AVAILABLE DATA >>
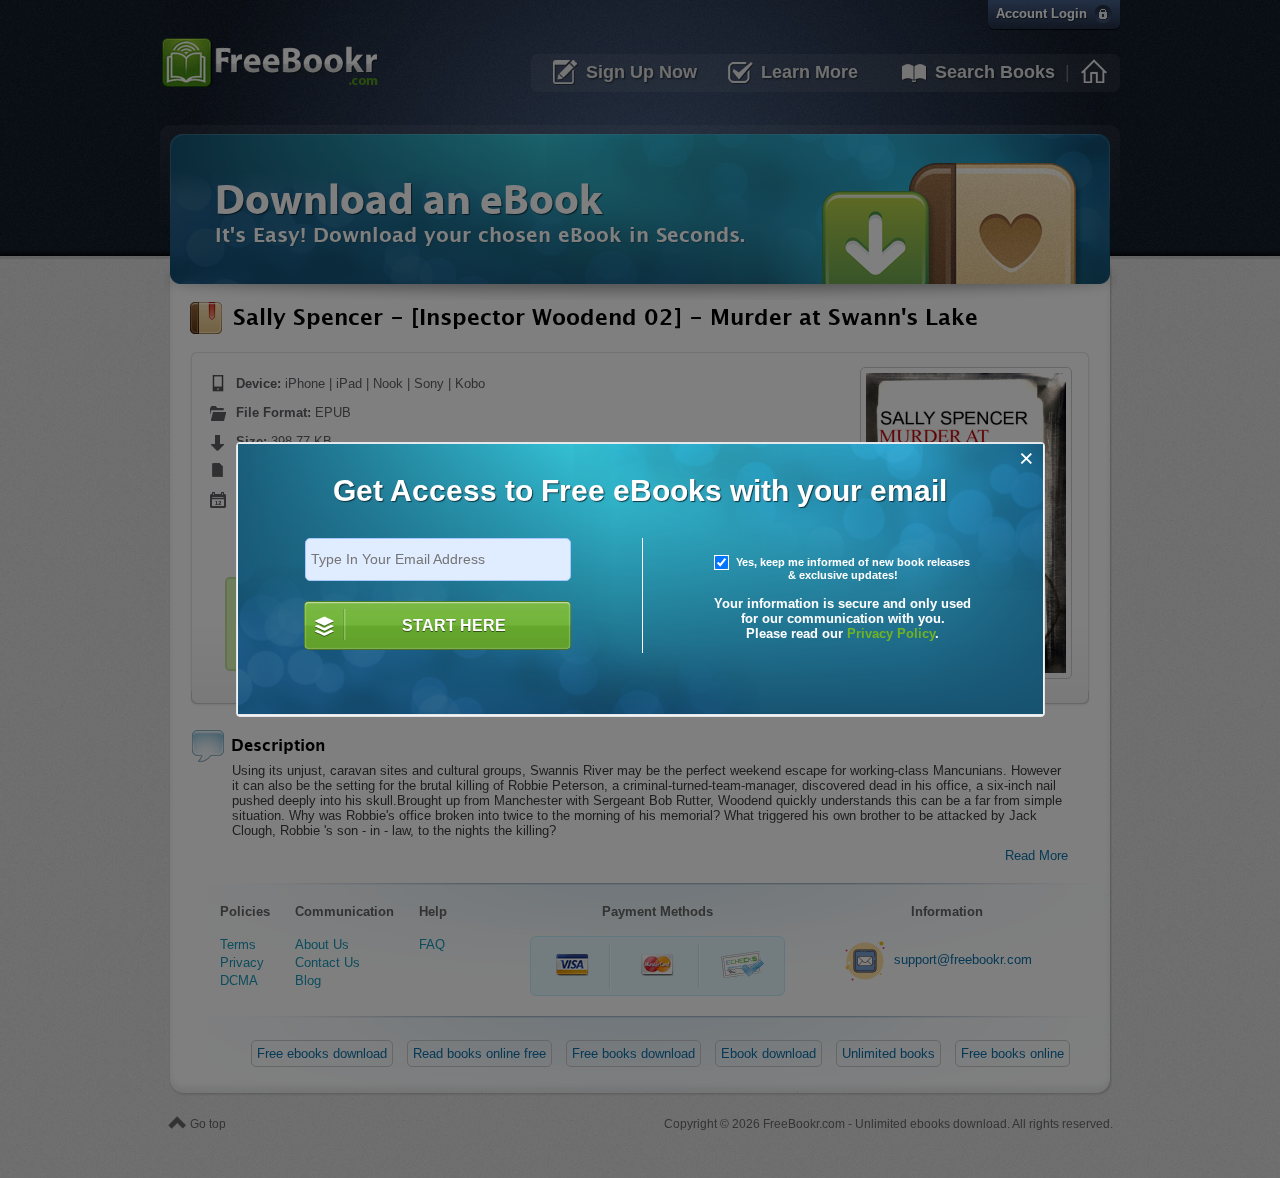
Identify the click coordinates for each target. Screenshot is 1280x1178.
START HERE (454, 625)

---

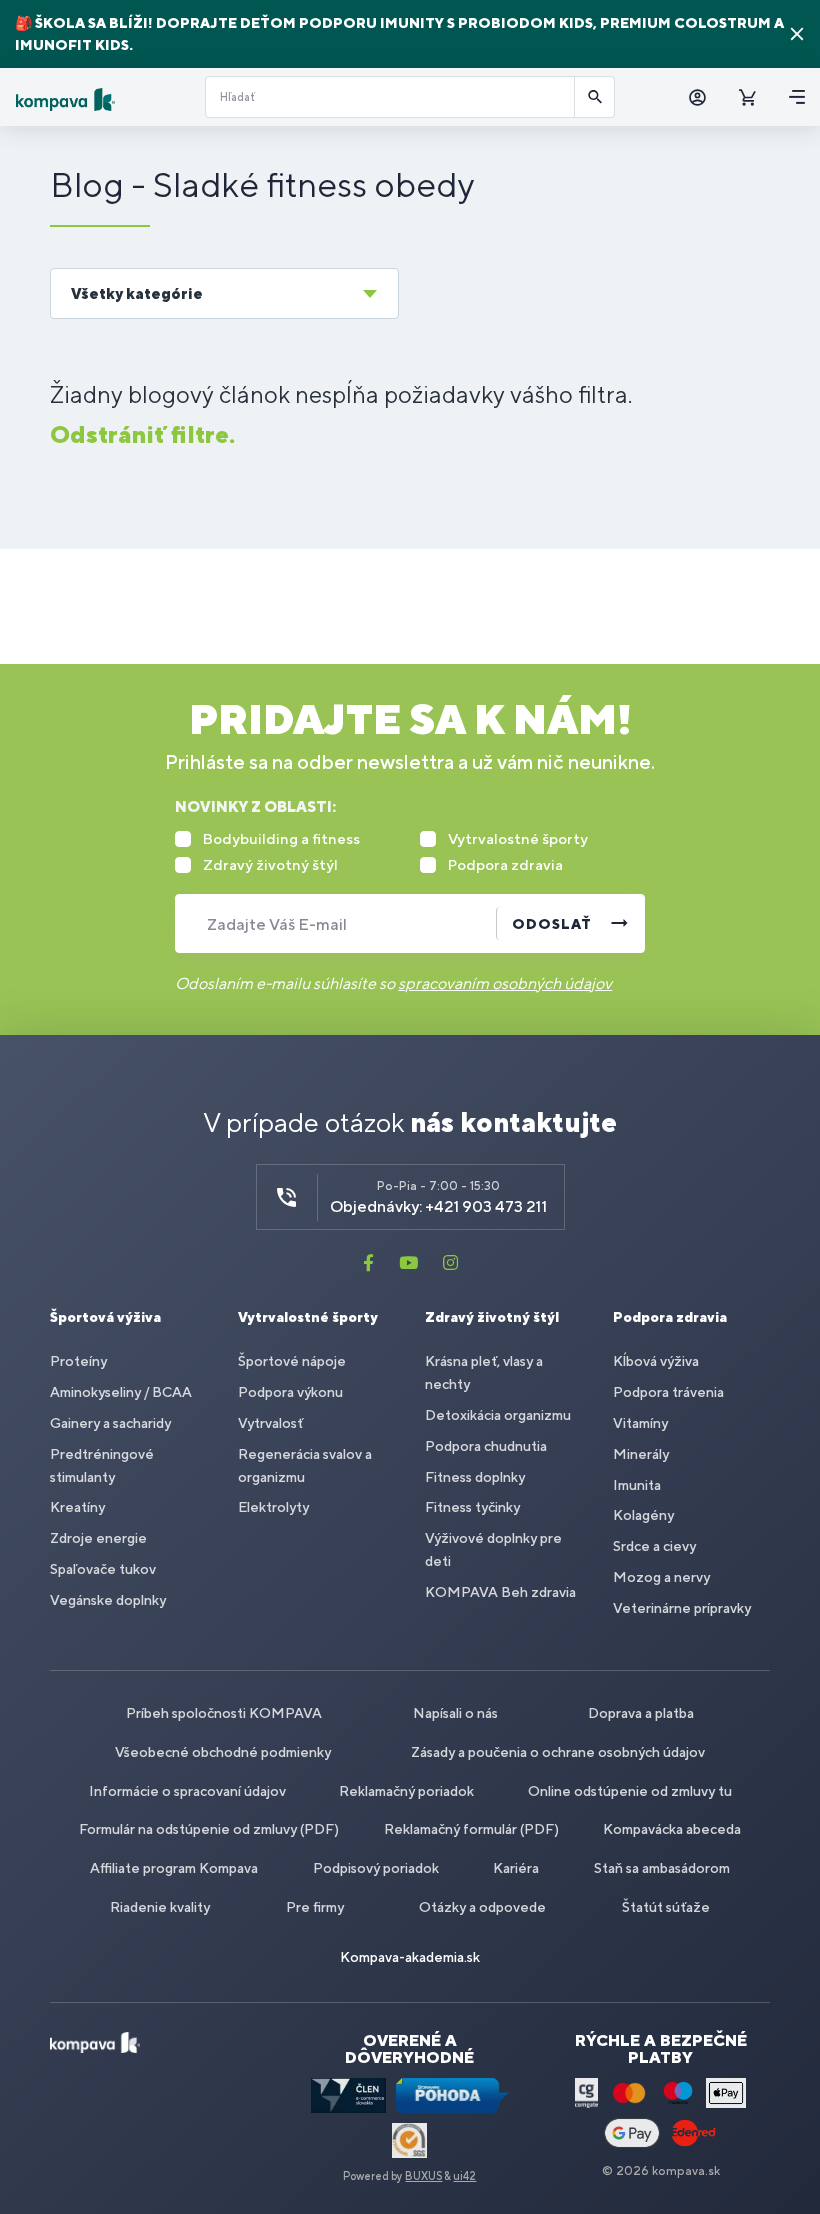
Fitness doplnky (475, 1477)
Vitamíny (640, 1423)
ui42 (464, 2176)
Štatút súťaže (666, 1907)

TASK DIRECTIONS >> After locating the line holding "Identify the click" above, output exactly that line and every line after it through the line holding "START HERE (454, 625)". Include nothing else.

WORKED SOLUTION >>
Identify the click coordinates for each target. Screenshot is 1280x1178.
START HERE (454, 625)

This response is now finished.